What to do: Reproduce the rows verbatim, starting with the line that contains "Screen dimensions: 700x443" and continuing through the last line of the rows.

==== Listed entries

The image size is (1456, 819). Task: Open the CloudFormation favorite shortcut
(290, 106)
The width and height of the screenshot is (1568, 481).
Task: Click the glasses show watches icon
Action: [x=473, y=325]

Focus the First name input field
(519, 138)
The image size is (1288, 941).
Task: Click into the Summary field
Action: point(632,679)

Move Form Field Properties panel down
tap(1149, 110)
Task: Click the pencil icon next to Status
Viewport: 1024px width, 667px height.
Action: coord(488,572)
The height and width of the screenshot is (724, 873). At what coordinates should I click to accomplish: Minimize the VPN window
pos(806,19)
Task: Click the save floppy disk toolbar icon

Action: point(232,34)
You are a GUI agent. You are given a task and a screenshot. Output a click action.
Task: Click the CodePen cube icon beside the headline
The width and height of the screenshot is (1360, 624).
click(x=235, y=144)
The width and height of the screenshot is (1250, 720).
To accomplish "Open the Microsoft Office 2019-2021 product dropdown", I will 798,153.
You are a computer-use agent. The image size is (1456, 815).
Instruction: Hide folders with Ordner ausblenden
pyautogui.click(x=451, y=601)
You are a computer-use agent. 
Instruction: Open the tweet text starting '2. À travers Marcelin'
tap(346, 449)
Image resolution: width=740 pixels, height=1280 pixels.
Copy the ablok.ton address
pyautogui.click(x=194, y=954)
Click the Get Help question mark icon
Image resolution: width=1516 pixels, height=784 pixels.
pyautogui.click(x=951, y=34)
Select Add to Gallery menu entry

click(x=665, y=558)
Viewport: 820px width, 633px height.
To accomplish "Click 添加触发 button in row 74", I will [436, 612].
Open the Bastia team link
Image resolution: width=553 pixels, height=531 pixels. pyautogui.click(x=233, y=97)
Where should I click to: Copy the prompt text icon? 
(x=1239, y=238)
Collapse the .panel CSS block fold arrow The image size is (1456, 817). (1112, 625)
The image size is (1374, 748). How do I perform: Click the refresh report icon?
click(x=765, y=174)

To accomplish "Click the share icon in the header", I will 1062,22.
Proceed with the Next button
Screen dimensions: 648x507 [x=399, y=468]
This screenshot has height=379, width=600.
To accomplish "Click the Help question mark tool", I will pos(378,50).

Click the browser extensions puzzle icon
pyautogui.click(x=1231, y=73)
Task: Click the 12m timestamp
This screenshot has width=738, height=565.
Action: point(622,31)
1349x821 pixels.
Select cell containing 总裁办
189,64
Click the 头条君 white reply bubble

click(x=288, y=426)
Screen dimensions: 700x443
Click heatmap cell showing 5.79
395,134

========

Solution below:
Screen dimensions: 700x443
Click heatmap cell showing 5.79
395,134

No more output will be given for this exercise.